Promouvez votre culture
Sur l’un des murs de ses locaux, des dizaines de croquis sont affichés. Derrière chacun d’eux, l’histoire d’un client, que Marilou Bastien peut raconter de mémoire. Tous les détails des dessins sont pleins de sens. De la double courbe au foin d’odeur, en passant par les wampums et l’arbre de vie : aucun symbole n’est laissé au hasard et l’artiste met un point d’honneur à respecter l’authenticité des emblèmes culturels autochtones.
« Si un symbole est traditionnel ou très culturel et qu’il signifie quelque chose, je lui ferais perdre son sens si je le tatouais sur quelqu’un. Si c’est un symbole d’identité ou de pratiques traditionnelles et que je le tatoue sur tout le monde sans réfléchir à la signification, que devient-il pour tous ceux pour qui il a vraiment un sens ? elle interroge.
« Parfois, ce sont des choses que nous voyons à plusieurs reprises sans en connaître le sens, mais elles font toujours partie de nous. D’un autre côté, si un client souhaite un symbole simplement parce que cela n’a aucun sens.
L’artiste veille donc, en recherchant, en questionnant et en éduquant ses clients, à limiter l’appropriation culturelle sous toutes ses formes. « Ce sont des règles que je me donne en fonction de mes valeurs. L’important est d’avoir le réflexe de faire ses recherches et de se poser la question. C’est un peu un casse-tête», explique-t-elle en riant.

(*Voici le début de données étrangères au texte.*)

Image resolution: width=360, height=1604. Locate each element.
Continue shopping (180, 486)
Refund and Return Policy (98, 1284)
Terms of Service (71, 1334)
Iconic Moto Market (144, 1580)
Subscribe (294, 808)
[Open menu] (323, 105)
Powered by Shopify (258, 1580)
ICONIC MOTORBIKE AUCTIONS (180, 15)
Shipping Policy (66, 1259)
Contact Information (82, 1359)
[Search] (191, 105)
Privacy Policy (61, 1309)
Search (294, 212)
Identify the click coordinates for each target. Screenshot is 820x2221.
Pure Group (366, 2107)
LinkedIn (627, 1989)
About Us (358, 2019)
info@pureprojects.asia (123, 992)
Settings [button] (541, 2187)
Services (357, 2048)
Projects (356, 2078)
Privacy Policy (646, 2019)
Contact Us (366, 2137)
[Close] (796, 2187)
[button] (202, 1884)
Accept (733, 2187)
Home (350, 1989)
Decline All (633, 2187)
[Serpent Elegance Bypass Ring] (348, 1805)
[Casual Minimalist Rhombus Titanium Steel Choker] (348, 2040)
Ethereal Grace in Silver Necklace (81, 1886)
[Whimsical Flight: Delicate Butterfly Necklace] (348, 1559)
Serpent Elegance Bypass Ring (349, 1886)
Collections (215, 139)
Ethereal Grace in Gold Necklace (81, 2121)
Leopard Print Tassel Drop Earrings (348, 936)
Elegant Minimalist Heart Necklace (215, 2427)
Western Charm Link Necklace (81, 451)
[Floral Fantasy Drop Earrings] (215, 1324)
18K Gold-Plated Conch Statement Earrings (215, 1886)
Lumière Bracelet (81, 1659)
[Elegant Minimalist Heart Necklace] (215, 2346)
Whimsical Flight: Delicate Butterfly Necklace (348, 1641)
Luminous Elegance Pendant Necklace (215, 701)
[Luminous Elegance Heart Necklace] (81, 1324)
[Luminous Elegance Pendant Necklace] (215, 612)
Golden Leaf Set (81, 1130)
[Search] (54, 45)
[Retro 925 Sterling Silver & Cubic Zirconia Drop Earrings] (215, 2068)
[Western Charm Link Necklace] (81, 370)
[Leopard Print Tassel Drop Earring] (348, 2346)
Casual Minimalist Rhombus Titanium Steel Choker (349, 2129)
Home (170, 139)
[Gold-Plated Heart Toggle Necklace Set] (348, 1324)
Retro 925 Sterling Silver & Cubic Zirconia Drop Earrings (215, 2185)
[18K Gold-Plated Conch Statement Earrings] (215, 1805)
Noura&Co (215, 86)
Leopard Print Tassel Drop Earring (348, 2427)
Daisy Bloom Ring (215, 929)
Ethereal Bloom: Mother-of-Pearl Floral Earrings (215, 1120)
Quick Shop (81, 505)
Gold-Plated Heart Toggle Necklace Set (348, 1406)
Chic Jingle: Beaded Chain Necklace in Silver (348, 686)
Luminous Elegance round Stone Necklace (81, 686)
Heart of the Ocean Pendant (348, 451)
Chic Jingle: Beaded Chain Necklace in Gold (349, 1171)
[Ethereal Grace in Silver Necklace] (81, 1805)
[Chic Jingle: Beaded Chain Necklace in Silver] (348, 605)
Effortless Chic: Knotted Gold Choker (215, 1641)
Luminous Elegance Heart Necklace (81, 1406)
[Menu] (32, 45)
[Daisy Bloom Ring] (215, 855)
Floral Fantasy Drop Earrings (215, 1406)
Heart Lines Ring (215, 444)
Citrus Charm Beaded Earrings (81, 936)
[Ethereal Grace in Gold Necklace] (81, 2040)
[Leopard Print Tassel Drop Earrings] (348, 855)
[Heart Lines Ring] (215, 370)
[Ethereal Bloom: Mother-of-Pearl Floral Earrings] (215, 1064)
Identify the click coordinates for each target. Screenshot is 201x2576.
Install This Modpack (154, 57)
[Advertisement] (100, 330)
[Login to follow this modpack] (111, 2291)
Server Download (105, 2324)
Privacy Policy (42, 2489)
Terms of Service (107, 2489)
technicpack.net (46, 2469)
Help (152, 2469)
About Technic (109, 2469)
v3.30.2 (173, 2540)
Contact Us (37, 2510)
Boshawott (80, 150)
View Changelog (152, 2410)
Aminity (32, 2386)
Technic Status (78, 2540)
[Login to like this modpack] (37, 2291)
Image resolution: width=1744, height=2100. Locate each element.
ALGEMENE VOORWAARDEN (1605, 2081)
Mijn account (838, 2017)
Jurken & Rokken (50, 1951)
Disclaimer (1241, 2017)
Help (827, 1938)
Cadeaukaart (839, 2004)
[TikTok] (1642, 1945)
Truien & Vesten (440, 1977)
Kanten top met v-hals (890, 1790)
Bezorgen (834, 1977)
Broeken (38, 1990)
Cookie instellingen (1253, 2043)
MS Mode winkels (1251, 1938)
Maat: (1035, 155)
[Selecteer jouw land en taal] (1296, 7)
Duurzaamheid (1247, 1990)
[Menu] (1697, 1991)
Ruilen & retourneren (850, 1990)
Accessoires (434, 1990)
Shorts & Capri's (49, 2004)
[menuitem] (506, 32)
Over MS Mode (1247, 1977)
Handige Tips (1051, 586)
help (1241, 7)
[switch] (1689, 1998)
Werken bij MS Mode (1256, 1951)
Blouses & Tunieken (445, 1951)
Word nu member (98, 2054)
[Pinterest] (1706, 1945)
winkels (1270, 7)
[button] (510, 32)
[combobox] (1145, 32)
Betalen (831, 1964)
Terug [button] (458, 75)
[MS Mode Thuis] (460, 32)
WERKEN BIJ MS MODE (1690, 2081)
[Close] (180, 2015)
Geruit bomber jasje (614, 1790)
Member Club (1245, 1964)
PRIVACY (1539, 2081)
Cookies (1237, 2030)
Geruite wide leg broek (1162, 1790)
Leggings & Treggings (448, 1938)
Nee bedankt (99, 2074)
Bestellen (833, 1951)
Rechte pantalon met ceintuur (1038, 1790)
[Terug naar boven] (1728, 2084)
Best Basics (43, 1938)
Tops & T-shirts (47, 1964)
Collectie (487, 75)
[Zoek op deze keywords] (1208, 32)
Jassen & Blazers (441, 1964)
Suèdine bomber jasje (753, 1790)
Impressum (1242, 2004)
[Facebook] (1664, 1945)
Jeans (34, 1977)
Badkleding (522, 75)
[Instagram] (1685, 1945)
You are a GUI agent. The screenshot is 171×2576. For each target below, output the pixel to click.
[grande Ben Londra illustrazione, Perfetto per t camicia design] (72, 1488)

Un processus d’affirmation
Pour sa clientèle, « majoritairement autochtone », les tatouages peuvent faire partie d’une « démarche d’affirmation de son identité ». Véritables outils de reconnexion et d’affirmation culturelle, les œuvres de Marilou Bastien doivent être en adéquation non seulement avec l’intention de ses clients, mais également avec leur identité et leur symbolique culturelle.
« Je pense que ça peut particulièrement aider ceux qui ne retournent pas dans la communauté, mais qui ont toujours été à Wendake et qui utilisent les tatouages pour s’affirmer », donne-t-elle en exemple.
Des recherches approfondies sur la culture wendat et des échanges constants avec des membres d’autres Nations lui permettent de distinguer ce qui est culturellement pertinent en plus de suggérer des propositions alternatives, si la situation l’exige. « Je mettrai une intention derrière ma création, selon ce que le client m’a exprimé. En fin de compte, ce n’est peut-être pas un symbole précis, mais cela a du sens par rapport à ce que recherche la personne », dit-elle.
« La raison pour laquelle je décide de tatouer ou non certaines choses sur certaines personnes et pas sur d’autres, c’est pour maintenir le symbolisme. Mon objectif n’est pas de rendre la reconnexion plus difficile, c’est juste de créer quelque chose qui ait vraiment du sens.
Créer maintenant
Marilou Bastien établit une nuance claire entre sa pratique, le tatouage culturel et le tatouage traditionnel. « Au final, ce que je fais, c’est intégrer des éléments culturels dans le tatouage, ce n’est pas nécessairement ce que les Wendat s’étaient tatoués auparavant », note l’artiste.
Mais pour elle, la modernité de sa proposition artistique n’en diminue en rien la valeur.
«Quand on revitalise une langue ou une culture, on regarde toujours ce qui a été fait auparavant et certains pensent que c’est tout ce qui est valable. On ne peut pas reprocher aux gens de s’appuyer sur le passé pour se revitaliser, mais il n’y a pas que nos ancêtres qui sont Wendat, nous aussi et nous sommes capables de créer », souligne-t-elle.
« Nous sommes Wendat aujourd’hui. Il faut créer aujourd’hui des choses qui sont wendat sans toujours faire référence à la tradition. Il y a aussi ce que nous créons et ce que nous vivons actuellement.
Poussée par ce besoin de se faire entendre et de créer au présent, Marilou Bastien réfléchit déjà à la suite. « Dans mes projets futurs, j’aimerais avoir un magasin de tatouage mobile pour faire le parcours Pow-Wow », lâche-t-elle. «Je vais prendre mon temps pour le faire parce que je veux que ce soit bien fait, mais il faut combler les besoins des communautés.»